MATERIAL TO PROCESS »
* * * * *
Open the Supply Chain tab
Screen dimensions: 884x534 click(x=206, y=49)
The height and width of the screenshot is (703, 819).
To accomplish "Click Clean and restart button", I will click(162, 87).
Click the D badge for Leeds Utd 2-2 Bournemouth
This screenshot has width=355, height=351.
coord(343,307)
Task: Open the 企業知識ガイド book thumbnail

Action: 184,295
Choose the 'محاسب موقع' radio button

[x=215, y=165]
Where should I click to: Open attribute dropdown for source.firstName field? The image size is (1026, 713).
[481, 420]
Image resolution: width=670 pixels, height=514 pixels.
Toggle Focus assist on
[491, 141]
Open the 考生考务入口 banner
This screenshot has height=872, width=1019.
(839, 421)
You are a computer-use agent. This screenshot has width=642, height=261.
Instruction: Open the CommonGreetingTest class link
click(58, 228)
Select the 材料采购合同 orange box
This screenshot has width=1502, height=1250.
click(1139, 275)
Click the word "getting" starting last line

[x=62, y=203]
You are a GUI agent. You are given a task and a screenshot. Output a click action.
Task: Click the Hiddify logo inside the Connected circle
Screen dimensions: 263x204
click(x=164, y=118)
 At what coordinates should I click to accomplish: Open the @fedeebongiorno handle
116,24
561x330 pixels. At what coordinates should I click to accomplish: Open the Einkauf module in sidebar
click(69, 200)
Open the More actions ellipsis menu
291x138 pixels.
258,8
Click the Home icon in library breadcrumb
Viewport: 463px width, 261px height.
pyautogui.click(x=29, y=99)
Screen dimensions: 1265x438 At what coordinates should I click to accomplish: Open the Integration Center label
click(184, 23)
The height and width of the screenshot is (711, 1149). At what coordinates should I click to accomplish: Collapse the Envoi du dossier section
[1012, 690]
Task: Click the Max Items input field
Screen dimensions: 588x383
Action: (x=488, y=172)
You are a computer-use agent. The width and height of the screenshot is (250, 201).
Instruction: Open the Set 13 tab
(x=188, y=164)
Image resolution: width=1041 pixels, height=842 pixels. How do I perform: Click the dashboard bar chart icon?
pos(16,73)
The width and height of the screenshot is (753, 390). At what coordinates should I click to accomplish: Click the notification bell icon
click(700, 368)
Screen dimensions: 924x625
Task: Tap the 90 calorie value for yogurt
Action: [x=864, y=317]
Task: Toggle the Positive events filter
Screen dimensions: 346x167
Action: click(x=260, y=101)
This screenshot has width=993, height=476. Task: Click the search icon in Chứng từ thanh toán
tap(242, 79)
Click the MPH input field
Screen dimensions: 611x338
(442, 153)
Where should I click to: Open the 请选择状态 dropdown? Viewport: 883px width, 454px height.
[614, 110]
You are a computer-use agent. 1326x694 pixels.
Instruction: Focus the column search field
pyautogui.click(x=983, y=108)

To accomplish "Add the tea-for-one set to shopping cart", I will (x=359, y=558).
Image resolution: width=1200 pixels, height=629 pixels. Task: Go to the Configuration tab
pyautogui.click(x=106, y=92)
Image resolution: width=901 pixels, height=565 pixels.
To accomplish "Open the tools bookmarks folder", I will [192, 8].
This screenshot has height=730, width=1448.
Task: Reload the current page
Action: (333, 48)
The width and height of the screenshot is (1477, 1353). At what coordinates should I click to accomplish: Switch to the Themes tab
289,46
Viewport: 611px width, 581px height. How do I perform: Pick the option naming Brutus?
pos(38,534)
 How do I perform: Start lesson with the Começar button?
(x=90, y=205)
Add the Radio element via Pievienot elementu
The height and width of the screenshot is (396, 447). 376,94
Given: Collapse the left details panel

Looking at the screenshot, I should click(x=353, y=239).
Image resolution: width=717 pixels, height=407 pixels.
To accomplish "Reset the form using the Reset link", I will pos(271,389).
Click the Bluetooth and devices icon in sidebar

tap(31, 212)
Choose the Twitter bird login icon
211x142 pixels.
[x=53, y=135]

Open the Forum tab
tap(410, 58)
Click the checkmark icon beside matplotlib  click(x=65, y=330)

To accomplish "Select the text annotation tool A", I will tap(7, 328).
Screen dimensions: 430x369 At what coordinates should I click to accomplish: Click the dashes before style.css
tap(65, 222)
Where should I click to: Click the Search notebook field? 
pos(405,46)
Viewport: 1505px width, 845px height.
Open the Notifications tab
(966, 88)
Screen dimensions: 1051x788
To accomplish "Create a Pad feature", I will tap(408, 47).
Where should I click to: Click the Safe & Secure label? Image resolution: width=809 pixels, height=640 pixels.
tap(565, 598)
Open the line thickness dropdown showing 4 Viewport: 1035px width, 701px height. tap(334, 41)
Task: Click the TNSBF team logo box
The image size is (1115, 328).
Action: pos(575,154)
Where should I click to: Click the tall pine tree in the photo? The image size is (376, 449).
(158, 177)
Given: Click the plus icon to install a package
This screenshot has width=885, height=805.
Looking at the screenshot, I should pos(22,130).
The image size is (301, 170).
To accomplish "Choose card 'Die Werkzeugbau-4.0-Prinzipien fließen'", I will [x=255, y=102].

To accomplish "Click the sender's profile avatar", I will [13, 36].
* * * * *
Return exactly the lines that run from the top of the listing above to the line containing "You are a computer-use agent. This", please, keeping both end lines and leaving out everything else.

Open the Supply Chain tab
Screen dimensions: 884x534 click(x=206, y=49)
The height and width of the screenshot is (703, 819).
To accomplish "Click Clean and restart button", I will click(162, 87).
Click the D badge for Leeds Utd 2-2 Bournemouth
This screenshot has width=355, height=351.
coord(343,307)
Task: Open the 企業知識ガイド book thumbnail

Action: 184,295
Choose the 'محاسب موقع' radio button

[x=215, y=165]
Where should I click to: Open attribute dropdown for source.firstName field? The image size is (1026, 713).
[481, 420]
Image resolution: width=670 pixels, height=514 pixels.
Toggle Focus assist on
[491, 141]
Open the 考生考务入口 banner
This screenshot has height=872, width=1019.
(839, 421)
You are a computer-use agent. This screenshot has width=642, height=261.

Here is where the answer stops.